Ce montant est à comparer avec le budget annuel des Hautes Ecoles qui est de euro 310.000.000.

Il est évident que les écoles ne pourraient absorber le contrecoup d'une succession de recours qui aboutiraient à des décisions de remboursement.

Par ailleurs, outre le remboursement, certains établissements devraient subir une réduction brutale de leurs recettes de parfois plus de 10 % ce qui nuirait de manière considérable à la qualité de l'enseignement dispensé et à la stabilité de l'encadrement pédagogique » (ibid., p. 7).

B.4.5. La première critique des parties requérantes concerne l'obligation de standstill en matière d'instauration progressive de la gratuité de l'enseignement qui découlerait des dispositions qu'elles invoquent.

B.4.6. L'article 24, § 3, de la Constitution dispose en son alinéa 1er : « Chacun a droit à l'enseignement dans le respect des libertés et droits fondamentaux. L'accès à l'enseignement est gratuit jusqu'à la fin de l'obligation scolaire ».

B.4.7. L'article 13 du Pacte international relatif aux droits économiques, sociaux et culturels dispose notamment : « 1. Les Etats parties au présent Pacte reconnaissent le droit de toute personne à l'éducation. Ils conviennent que l'éducation doit viser au plein épanouissement de la personnalité humaine et du sens de sa dignité et renforcer le respect des droits de l'homme et des libertés fondamentales. Ils conviennent en outre que l'éducation doit mettre toute personne en mesure de jouer un rôle utile dans une société libre, favoriser la compréhension, la tolérance et l'amitié entre toutes les nations et tous les groupes raciaux, ethniques ou religieux et encourager le développement des activités des Nations Unies pour le maintien de la paix. 2. Les Etats parties au présent Pacte reconnaissent qu'en vue d'assurer le plein exercice de ce droit : a) L'enseignement primaire doit être obligatoire et accessible gratuitement à tous;b) L'enseignement secondaire sous ses différentes formes, y compris l'enseignement secondaire technique et professionnel, doit être généralisé et rendu accessible à tous par tous les moyens appropriés et notamment par l'instauration progressive de la gratuité;c) L'enseignement supérieur doit être rendu accessible à tous en pleine égalité, en fonction des capacités de chacun, par tous les moyens appropriés et notamment par l'instauration progressive de la gratuité;d) L'éducation de base doit être encouragée ou intensifiée, dans toute la mesure possible, pour les personnes qui n'ont pas reçu d'instruction primaire ou qui ne l'ont pas reçue jusqu'à son terme;e) Il faut poursuivre activement le développement d'un réseau scolaire à tous les échelons, établir un système adéquat de bourses et améliorer de façon continue les conditions matérielles du personnel enseignant. [...] ».

La lecture de l'article 13.2 précité fait apparaître que l'« enseignement primaire », l'« enseignement secondaire sous ses différentes formes » et l'« enseignement supérieur » font l'objet de dispositions et de traitements distincts.
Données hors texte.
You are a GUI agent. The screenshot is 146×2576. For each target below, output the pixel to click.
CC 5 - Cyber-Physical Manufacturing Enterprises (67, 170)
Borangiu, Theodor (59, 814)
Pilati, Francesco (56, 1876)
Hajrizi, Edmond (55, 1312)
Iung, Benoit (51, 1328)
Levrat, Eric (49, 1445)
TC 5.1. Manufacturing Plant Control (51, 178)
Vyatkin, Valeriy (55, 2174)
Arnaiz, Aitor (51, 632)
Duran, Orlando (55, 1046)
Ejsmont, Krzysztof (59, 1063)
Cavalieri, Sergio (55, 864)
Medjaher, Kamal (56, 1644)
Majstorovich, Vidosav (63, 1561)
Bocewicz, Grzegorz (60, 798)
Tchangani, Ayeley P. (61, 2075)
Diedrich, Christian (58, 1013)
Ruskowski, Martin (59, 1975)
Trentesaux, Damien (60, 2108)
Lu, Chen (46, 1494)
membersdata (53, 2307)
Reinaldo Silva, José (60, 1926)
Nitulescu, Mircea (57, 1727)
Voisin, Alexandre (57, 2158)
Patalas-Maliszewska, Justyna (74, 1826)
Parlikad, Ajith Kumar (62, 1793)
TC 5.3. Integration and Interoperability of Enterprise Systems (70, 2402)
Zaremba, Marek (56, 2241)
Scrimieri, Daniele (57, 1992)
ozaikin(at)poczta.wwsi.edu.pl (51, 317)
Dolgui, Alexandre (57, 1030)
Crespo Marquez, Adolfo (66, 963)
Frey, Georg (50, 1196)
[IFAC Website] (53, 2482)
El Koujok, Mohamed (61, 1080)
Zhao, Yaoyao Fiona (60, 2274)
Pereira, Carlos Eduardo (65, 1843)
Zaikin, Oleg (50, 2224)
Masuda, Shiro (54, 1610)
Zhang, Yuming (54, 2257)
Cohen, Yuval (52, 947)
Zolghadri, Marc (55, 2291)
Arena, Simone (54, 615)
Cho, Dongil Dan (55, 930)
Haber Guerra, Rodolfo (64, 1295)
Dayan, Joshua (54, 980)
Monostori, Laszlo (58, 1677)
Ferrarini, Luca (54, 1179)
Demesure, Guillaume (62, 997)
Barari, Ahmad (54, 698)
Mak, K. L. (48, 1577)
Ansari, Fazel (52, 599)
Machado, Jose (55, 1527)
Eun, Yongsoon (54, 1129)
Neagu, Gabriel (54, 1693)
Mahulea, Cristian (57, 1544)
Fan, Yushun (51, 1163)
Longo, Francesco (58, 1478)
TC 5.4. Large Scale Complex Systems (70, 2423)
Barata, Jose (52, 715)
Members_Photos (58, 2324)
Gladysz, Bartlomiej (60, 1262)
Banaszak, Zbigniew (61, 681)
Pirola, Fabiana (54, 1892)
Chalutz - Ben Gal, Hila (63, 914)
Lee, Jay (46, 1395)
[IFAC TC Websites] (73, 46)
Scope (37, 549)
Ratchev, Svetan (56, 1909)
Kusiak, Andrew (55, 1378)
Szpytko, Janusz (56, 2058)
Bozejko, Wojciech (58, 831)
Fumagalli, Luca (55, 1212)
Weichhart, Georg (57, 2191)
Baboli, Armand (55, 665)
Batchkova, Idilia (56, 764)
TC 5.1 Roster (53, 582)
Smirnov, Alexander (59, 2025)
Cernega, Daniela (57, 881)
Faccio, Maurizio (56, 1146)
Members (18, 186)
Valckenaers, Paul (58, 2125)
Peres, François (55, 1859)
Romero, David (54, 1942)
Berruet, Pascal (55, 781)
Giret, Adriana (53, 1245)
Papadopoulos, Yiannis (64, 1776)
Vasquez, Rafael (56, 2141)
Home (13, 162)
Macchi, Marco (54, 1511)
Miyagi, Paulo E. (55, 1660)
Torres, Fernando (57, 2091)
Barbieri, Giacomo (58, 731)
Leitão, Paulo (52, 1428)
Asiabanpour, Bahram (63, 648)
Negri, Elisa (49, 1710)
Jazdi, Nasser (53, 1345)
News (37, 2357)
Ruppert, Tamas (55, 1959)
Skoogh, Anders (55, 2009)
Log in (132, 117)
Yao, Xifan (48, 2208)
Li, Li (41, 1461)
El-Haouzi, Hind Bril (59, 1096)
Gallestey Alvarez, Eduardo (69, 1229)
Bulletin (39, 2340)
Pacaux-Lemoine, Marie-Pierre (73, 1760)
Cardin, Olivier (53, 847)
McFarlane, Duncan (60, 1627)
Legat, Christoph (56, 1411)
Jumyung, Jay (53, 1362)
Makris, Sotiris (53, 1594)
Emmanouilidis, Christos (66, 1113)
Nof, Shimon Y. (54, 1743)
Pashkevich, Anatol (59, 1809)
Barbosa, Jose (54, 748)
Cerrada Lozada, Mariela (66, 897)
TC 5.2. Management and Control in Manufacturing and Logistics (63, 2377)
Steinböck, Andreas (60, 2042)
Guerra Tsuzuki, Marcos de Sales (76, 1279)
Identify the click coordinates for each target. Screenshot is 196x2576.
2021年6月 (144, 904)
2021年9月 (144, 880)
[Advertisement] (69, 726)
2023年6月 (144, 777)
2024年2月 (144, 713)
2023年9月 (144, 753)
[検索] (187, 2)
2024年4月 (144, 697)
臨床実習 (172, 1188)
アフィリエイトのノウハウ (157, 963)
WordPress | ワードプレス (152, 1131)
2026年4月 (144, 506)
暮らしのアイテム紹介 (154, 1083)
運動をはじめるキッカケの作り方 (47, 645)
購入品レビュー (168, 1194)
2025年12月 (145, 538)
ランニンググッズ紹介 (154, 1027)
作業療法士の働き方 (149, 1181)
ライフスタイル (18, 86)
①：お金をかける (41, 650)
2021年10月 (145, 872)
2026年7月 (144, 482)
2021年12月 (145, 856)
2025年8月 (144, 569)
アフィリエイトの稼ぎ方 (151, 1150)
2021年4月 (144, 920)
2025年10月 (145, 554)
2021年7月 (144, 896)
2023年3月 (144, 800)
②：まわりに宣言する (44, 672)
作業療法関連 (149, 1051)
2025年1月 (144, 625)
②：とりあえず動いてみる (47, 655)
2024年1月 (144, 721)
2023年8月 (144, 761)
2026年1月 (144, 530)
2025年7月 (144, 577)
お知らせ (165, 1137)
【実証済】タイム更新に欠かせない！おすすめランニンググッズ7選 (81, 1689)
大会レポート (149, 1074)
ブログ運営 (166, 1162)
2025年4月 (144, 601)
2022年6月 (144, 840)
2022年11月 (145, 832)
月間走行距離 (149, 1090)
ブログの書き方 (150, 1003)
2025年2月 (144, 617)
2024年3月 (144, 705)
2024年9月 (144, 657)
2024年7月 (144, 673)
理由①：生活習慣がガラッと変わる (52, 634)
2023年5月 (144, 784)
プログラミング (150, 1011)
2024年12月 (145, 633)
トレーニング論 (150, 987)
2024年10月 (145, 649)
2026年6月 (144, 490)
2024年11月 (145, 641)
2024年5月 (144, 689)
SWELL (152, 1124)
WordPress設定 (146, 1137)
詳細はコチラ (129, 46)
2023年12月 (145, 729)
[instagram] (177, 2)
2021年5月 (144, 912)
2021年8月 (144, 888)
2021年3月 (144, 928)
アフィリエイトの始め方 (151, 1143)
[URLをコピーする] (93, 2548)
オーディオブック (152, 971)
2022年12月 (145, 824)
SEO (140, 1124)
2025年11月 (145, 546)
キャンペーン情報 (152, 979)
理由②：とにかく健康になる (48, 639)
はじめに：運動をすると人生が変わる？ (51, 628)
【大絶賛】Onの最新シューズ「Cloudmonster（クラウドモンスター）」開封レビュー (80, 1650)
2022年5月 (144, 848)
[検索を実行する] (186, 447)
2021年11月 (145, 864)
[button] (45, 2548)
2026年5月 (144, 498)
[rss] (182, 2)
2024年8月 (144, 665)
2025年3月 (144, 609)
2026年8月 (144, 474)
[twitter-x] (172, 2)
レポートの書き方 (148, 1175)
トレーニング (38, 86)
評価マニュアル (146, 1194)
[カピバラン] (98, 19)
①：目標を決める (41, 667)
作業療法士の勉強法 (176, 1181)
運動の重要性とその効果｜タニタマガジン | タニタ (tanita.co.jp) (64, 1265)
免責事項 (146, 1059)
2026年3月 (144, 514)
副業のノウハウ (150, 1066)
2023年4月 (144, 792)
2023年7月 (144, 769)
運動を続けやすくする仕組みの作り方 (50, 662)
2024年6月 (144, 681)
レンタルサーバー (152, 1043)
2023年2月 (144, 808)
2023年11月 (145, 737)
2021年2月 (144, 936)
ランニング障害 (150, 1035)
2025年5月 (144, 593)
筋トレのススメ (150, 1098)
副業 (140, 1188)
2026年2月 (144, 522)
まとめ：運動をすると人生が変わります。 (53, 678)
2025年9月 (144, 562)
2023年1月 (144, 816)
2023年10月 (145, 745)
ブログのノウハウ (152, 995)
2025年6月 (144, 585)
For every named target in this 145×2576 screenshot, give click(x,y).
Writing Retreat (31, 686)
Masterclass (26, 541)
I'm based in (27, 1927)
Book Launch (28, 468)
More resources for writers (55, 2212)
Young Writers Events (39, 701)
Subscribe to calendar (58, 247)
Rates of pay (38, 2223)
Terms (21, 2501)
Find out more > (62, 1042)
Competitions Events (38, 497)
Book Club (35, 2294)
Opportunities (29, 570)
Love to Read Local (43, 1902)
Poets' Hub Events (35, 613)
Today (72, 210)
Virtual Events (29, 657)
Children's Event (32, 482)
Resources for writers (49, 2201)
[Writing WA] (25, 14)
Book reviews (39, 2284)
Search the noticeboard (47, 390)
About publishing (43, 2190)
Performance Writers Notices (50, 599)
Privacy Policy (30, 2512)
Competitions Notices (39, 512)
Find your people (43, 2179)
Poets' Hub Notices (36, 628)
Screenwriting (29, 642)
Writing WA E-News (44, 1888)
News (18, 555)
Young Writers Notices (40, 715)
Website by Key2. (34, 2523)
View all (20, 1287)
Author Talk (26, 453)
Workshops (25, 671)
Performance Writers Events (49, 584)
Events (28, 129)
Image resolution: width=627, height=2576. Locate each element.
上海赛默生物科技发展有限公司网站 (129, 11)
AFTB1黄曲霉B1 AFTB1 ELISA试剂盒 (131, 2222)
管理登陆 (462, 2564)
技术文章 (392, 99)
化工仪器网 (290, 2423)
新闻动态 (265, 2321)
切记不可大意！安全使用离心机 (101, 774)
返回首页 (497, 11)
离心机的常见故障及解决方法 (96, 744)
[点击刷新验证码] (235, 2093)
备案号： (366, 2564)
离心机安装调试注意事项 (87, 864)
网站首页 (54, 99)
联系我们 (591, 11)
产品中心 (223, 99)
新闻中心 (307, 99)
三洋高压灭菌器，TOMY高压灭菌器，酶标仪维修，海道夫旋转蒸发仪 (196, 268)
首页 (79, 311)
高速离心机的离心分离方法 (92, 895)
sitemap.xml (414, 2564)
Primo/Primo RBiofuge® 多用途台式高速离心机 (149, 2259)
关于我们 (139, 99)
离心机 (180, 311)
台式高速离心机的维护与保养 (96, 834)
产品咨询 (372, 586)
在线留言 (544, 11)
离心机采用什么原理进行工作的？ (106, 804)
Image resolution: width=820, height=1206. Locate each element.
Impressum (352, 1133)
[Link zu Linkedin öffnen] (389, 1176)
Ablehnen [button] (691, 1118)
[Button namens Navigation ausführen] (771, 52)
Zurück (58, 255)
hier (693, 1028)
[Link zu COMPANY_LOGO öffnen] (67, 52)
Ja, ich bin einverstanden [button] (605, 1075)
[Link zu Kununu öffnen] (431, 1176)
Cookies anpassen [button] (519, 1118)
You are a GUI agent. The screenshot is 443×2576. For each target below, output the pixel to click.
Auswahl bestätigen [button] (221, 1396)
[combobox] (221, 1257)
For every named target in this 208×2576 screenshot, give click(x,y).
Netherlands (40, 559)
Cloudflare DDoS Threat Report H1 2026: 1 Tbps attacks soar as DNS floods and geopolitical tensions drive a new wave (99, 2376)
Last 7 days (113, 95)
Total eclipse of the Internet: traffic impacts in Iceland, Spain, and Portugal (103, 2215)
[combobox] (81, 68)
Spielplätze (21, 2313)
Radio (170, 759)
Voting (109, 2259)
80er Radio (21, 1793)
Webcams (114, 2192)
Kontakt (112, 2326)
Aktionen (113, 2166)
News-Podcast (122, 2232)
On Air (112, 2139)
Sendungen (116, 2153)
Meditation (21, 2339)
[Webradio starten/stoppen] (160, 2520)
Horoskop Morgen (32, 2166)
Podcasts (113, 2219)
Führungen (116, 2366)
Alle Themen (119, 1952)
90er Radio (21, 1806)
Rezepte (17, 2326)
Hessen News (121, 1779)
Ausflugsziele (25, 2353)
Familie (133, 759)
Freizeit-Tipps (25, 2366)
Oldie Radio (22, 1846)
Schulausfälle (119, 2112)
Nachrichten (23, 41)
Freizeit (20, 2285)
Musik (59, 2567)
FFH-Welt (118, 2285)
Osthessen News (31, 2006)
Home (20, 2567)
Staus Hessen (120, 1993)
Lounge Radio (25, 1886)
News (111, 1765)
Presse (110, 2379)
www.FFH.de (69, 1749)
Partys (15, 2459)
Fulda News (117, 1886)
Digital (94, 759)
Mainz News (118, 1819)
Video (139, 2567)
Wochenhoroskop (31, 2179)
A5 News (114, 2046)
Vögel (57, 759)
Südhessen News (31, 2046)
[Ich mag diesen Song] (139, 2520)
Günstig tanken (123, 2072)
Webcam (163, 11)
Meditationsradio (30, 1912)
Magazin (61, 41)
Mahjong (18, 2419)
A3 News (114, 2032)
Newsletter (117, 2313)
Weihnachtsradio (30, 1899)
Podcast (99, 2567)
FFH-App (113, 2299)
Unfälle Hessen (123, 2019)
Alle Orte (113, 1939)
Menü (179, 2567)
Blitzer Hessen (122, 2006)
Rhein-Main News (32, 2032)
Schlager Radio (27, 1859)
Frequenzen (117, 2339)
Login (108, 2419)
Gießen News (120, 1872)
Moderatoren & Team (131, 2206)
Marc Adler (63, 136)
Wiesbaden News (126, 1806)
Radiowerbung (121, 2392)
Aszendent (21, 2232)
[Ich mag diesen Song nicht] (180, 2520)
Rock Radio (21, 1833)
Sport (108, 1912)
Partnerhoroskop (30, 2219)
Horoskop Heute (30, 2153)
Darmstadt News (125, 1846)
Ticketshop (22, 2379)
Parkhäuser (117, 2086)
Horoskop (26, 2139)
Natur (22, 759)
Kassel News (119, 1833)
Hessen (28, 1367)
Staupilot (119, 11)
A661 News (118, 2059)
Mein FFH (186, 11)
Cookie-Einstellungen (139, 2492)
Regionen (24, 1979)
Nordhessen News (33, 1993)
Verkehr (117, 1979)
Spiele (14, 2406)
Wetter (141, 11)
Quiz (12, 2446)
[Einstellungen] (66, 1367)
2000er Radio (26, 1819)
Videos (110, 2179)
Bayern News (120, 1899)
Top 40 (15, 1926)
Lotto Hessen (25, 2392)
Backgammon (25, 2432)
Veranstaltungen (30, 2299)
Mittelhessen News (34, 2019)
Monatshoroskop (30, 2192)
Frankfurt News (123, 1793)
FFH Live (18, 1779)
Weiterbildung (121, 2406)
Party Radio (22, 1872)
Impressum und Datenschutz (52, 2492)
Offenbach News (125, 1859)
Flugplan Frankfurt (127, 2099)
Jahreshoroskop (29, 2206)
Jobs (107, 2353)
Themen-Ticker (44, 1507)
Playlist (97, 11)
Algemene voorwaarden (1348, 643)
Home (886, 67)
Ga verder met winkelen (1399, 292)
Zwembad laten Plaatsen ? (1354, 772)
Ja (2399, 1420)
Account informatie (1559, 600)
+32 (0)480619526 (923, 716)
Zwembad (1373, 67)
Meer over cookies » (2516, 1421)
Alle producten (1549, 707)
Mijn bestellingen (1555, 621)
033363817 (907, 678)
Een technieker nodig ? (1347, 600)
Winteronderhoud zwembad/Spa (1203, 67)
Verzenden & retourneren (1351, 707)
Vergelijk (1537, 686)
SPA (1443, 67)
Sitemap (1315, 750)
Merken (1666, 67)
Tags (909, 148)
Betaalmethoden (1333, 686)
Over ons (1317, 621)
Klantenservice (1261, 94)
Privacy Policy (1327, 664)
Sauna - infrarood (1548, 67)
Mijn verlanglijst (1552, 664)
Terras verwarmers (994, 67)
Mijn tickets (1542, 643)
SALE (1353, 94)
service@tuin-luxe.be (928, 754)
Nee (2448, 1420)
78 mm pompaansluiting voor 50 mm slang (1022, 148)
L'enseignement primaire doit « être obligatoire et accessible gratuitement à tous »; l'enseignement secondaire doit « être généralisé et rendu accessible à tous »; l'enseignement supérieur doit « être rendu accessible à tous en pleine égalité, en fonction des capacités de chacun ».

En ce qui concerne l'enseignement primaire, la gratuité est un objectif qui doit être immédiatement réalisé.

En ce qui concerne l'enseignement secondaire et l'enseignement supérieur, les objectifs inscrits dans le Pacte doivent être poursuivis « par tous les moyens appropriés et notamment par l'instauration progressive de la gratuité ».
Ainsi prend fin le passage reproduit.